School of Computer Science and Engineering, Central South University, Changsha, 410083, China.
Hunan Provincial Key Lab on Bioinformatics, Central South University, Changsha, 410083, China.
Nat Commun. 2021 Oct 13;12(1):5976. doi: 10.1038/s41467-021-26278-9.

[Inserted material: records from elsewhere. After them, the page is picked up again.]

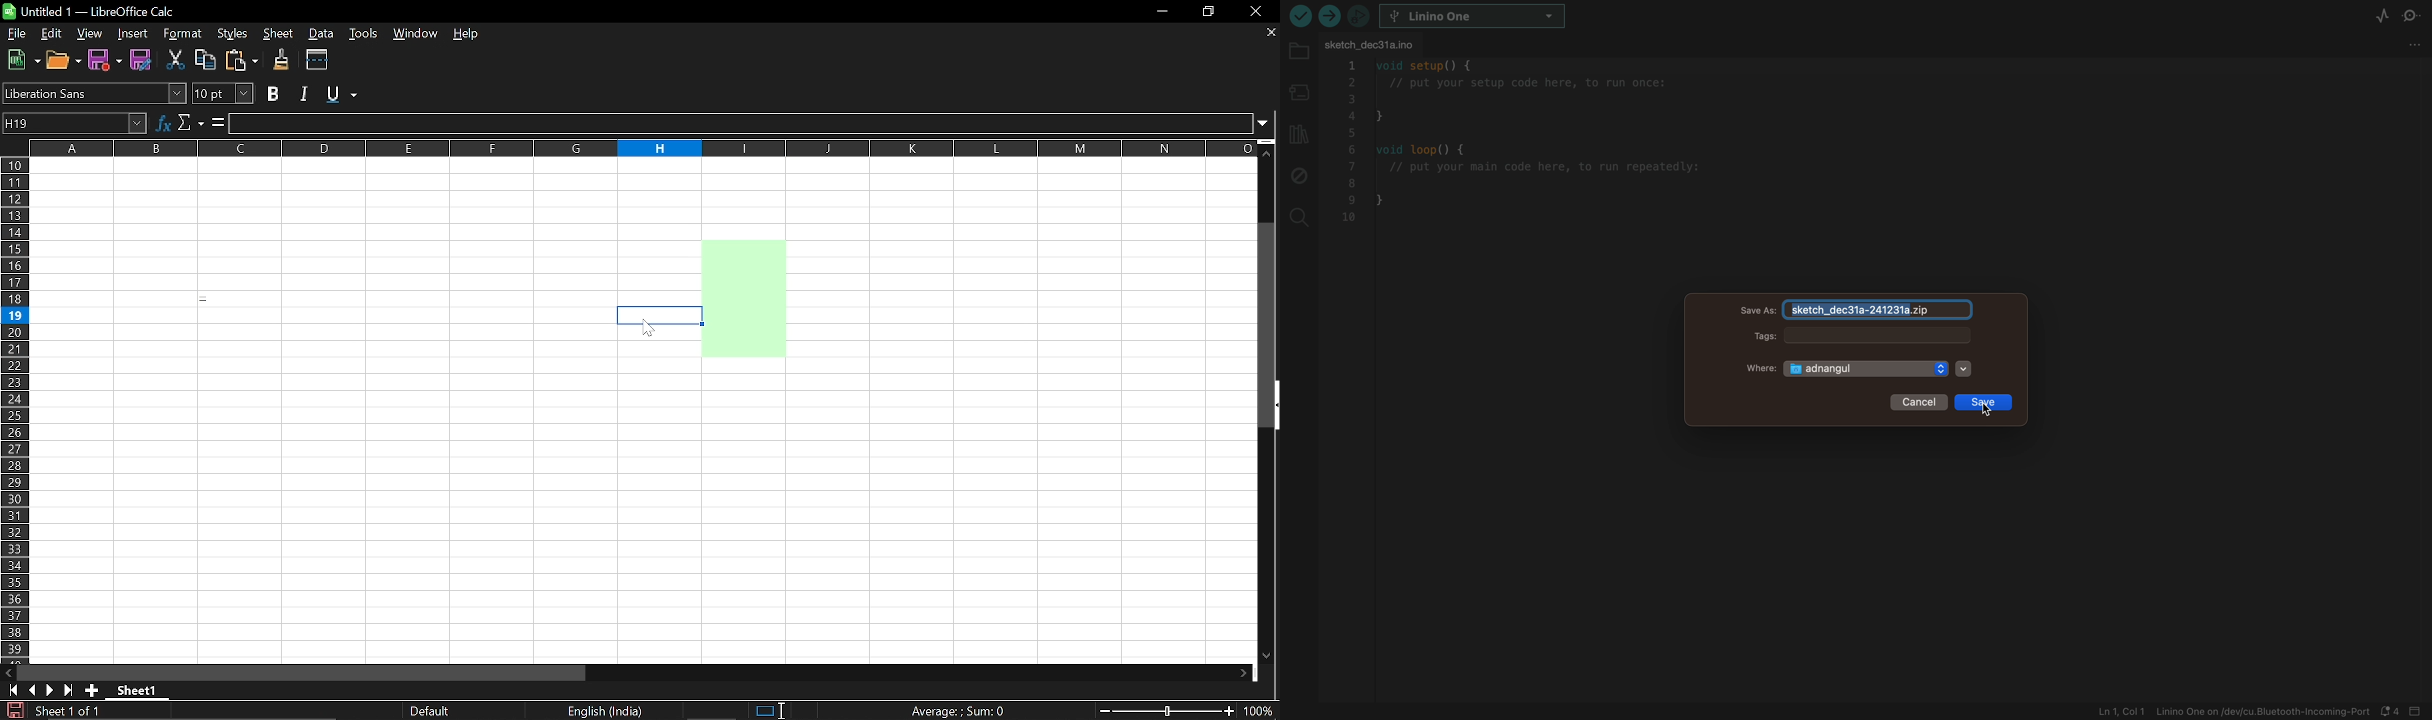 This screenshot has width=2436, height=728. I want to click on code, so click(1534, 158).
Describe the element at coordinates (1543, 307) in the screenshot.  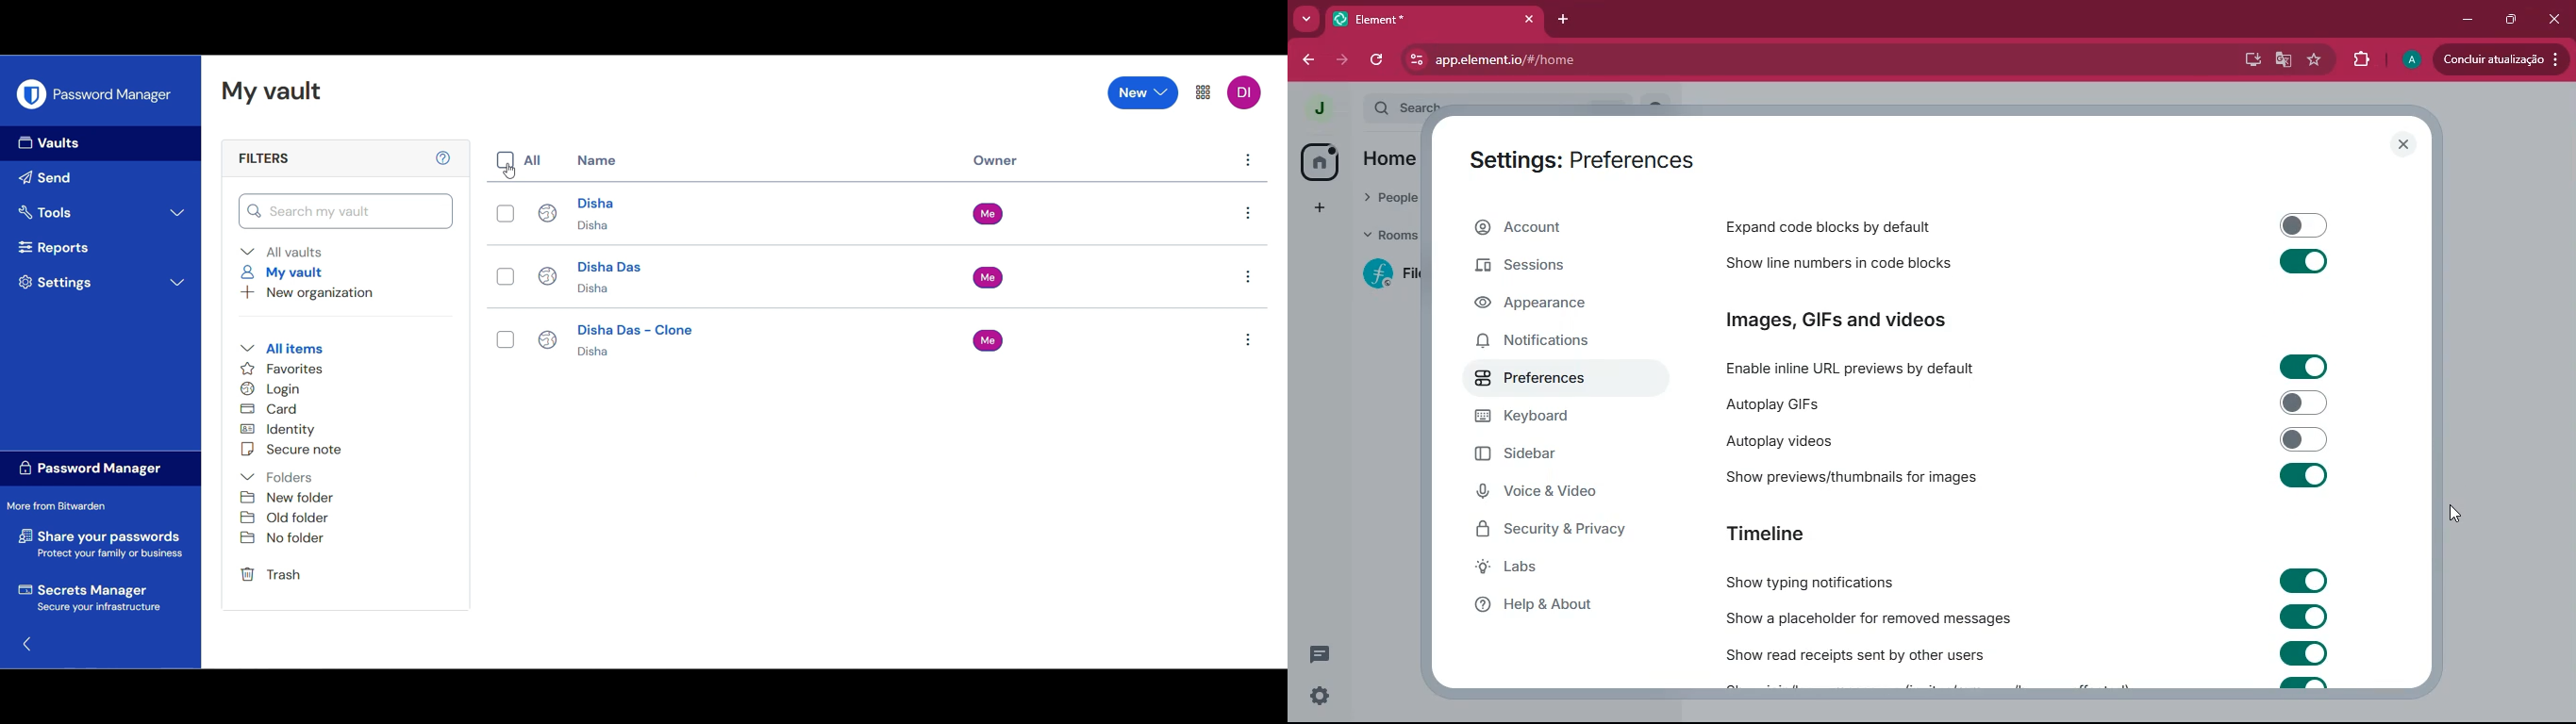
I see `appearance` at that location.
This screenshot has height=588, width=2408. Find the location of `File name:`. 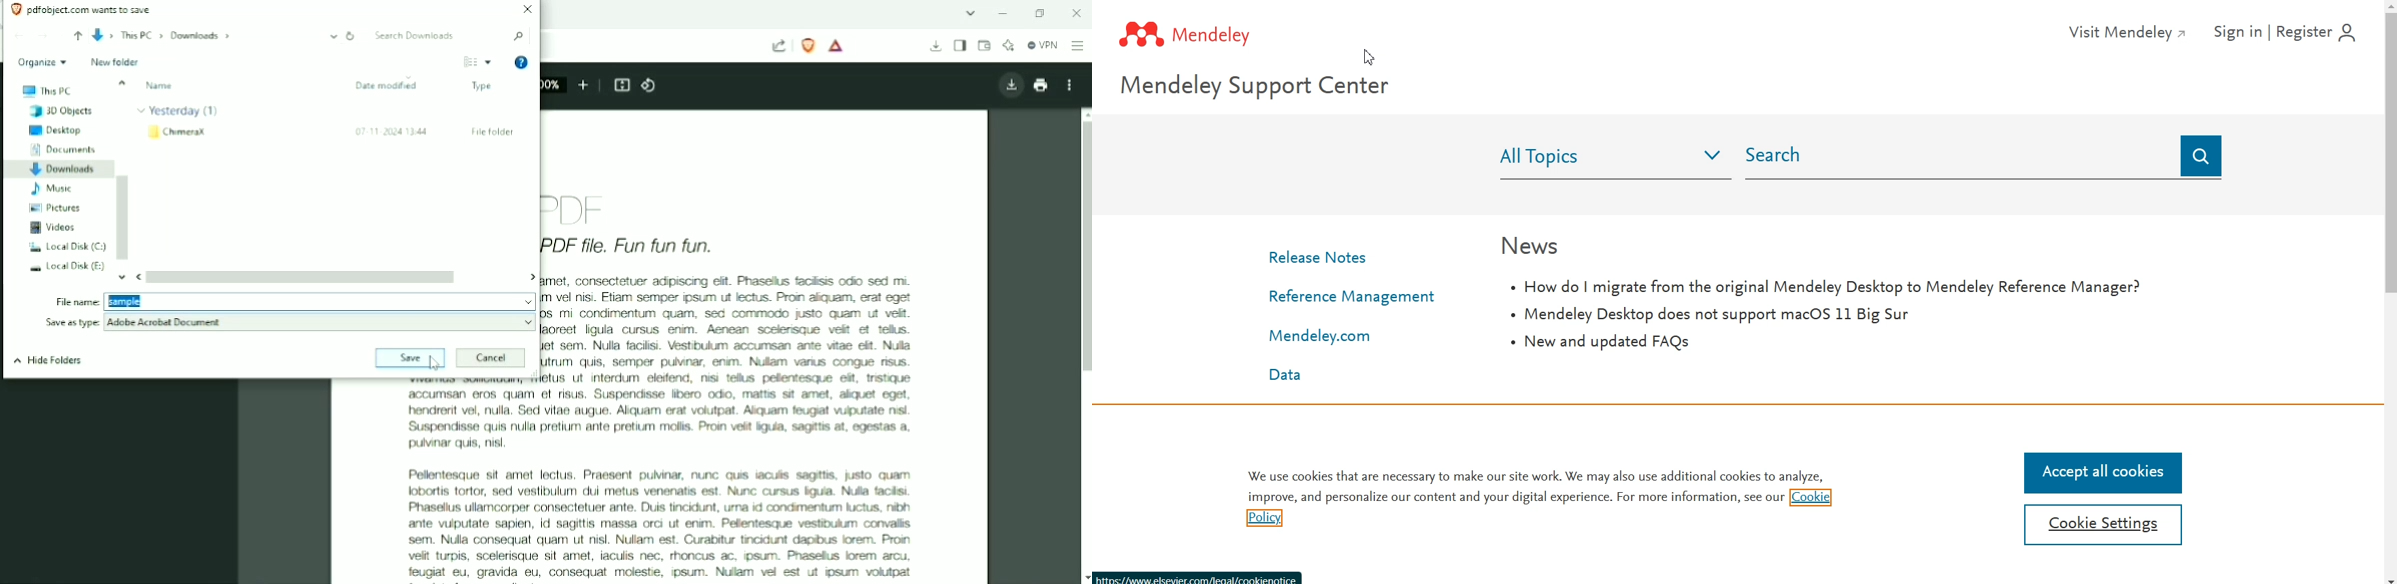

File name: is located at coordinates (74, 302).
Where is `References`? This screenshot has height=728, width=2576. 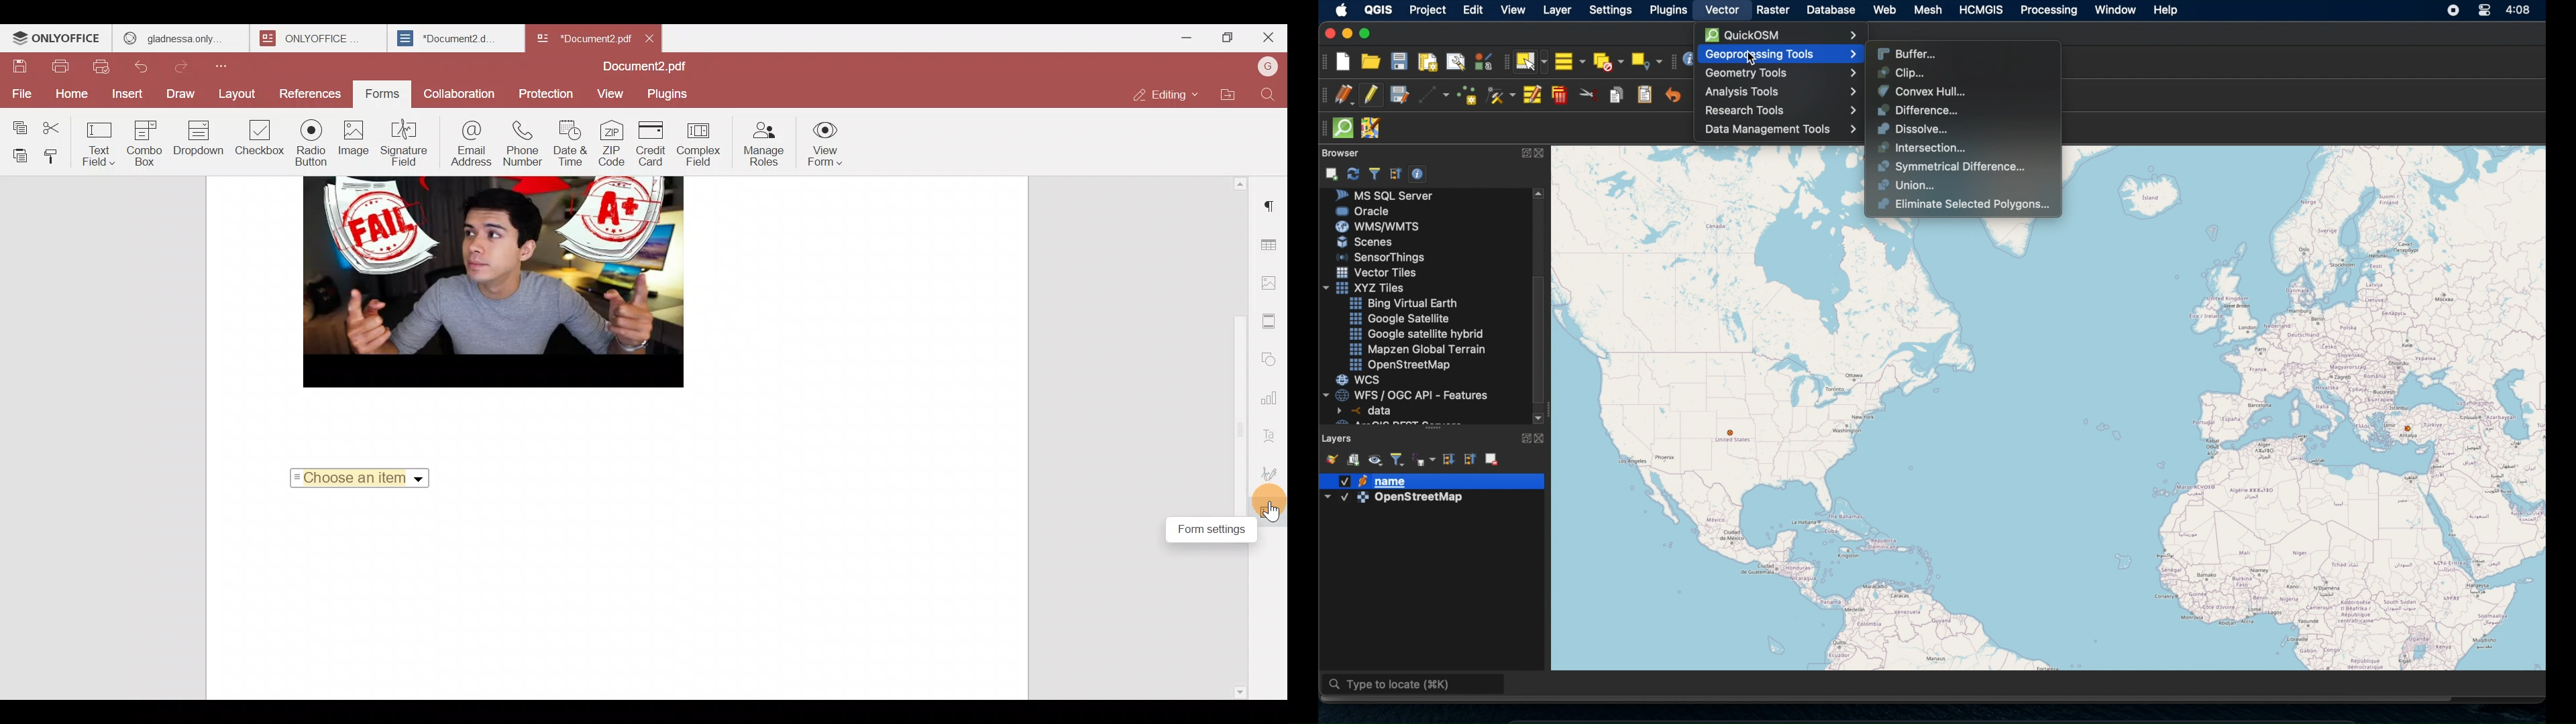
References is located at coordinates (307, 92).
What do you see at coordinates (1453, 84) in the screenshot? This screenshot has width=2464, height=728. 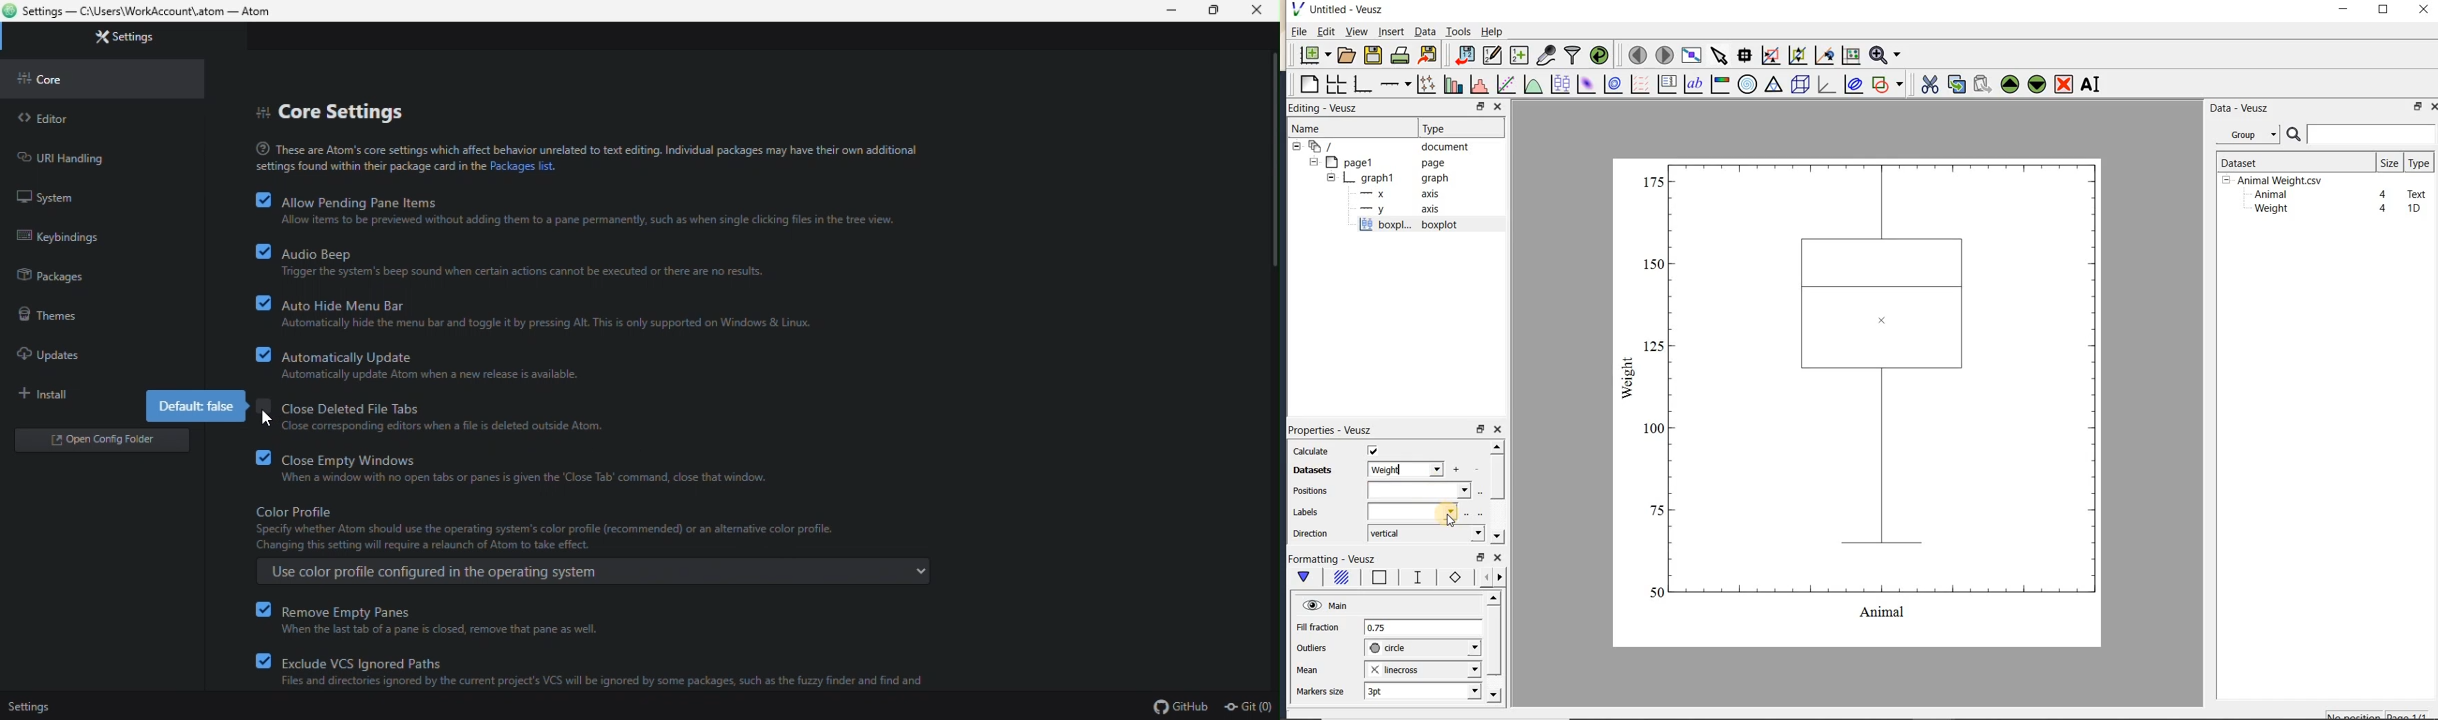 I see `plot bar charts` at bounding box center [1453, 84].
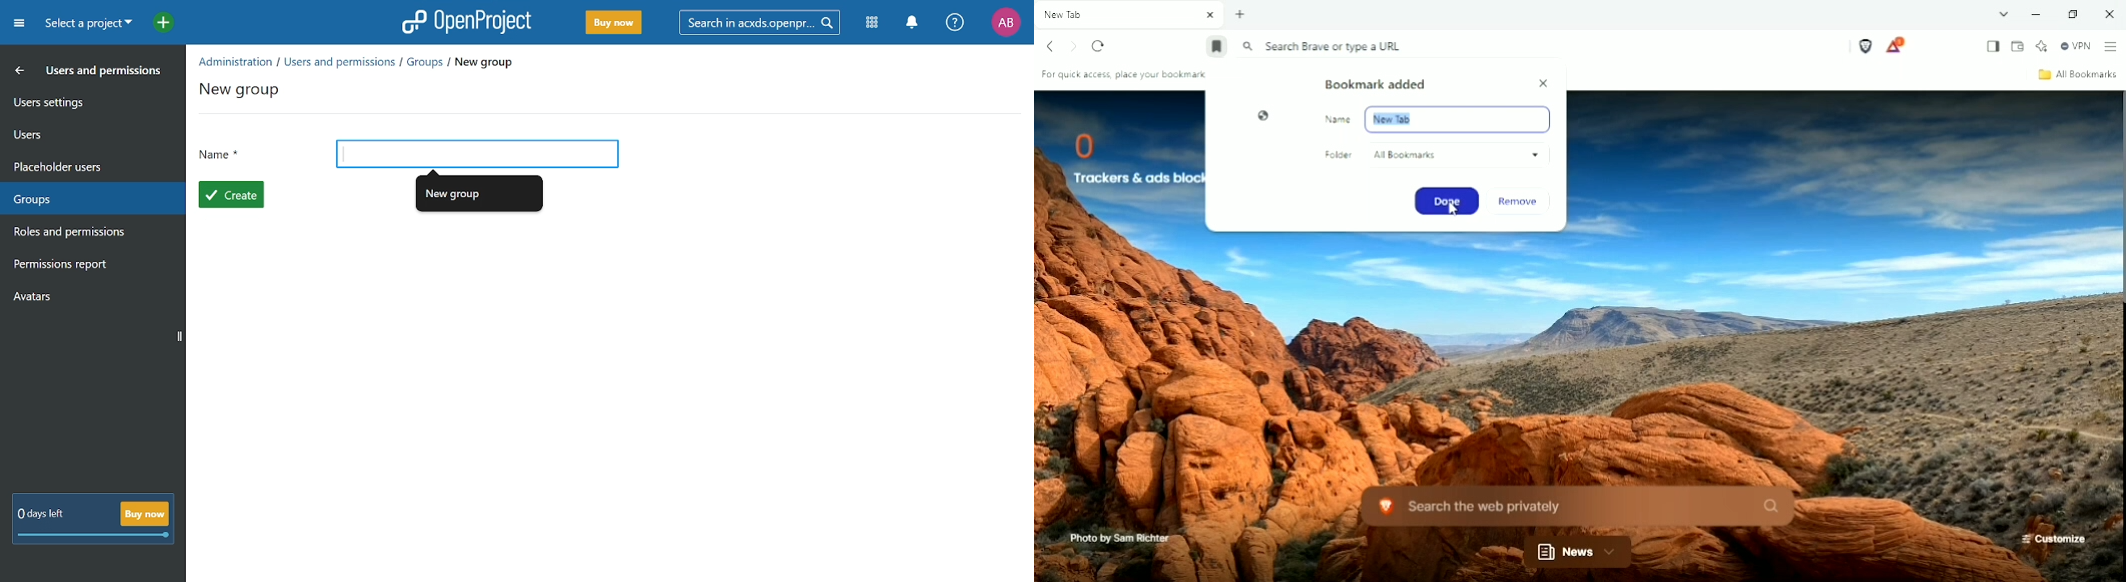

In plants, cytosine DNA methylations (5mCs) can happen in three sequence contexts as CpG, CHG, and CHH (where H = A, C, or T), which play different roles in the regulation of biological processes. Although long Nanopore reads are advantageous in the detection of 5mCs comparing to short-read bisulfite sequencing, existing methods can only detect 5mCs in the CpG context, which limits their application in plants. Here, we develop DeepSignal-plant, a deep learning tool to detect genome-wide 5mCs of all three contexts in plants from Nanopore reads. We sequence Arabidopsis thaliana and Oryza sativa using both Nanopore and bisulfite sequencing. We develop a denoising process for training models, which enables DeepSignal-plant to achieve high correlations with bisulfite sequencing for 5mC detection in all three contexts. Furthermore, DeepSignal-plant can profile more 5mC sites, which will help to provide a more complete understanding of epigenetic mechanisms of different biological processes.
在植物中,胞嘧啶 DNA 甲基化(5mCs)可以在三个序列环境中发生,即 CpG、CHG 和 CHH(其中 H=A、C 或 T),它们在调节生物过程中发挥不同的作用。尽管与短读序的亚硫酸氢盐测序相比,长的纳米孔读取在检测 5mCs 方面具有优势,但现有的方法只能检测 CpG 环境中的 5mCs,这限制了它们在植物中的应用。在这里,我们开发了 DeepSignal-plant,这是一种深度学习工具,可以从纳米孔读取中检测植物中所有三种环境的全基因组 5mCs。我们使用纳米孔和亚硫酸氢盐测序对拟南芥和水稻进行了测序。我们开发了一种用于训练模型的去噪过程,这使得 DeepSignal-plant 能够在所有三种环境中实现与亚硫酸氢盐测序高度相关的 5mC 检测。此外,DeepSignal-plant 可以分析更多的 5mC 位点,这将有助于提供对不同生物过程的表观遗传机制的更全面的理解。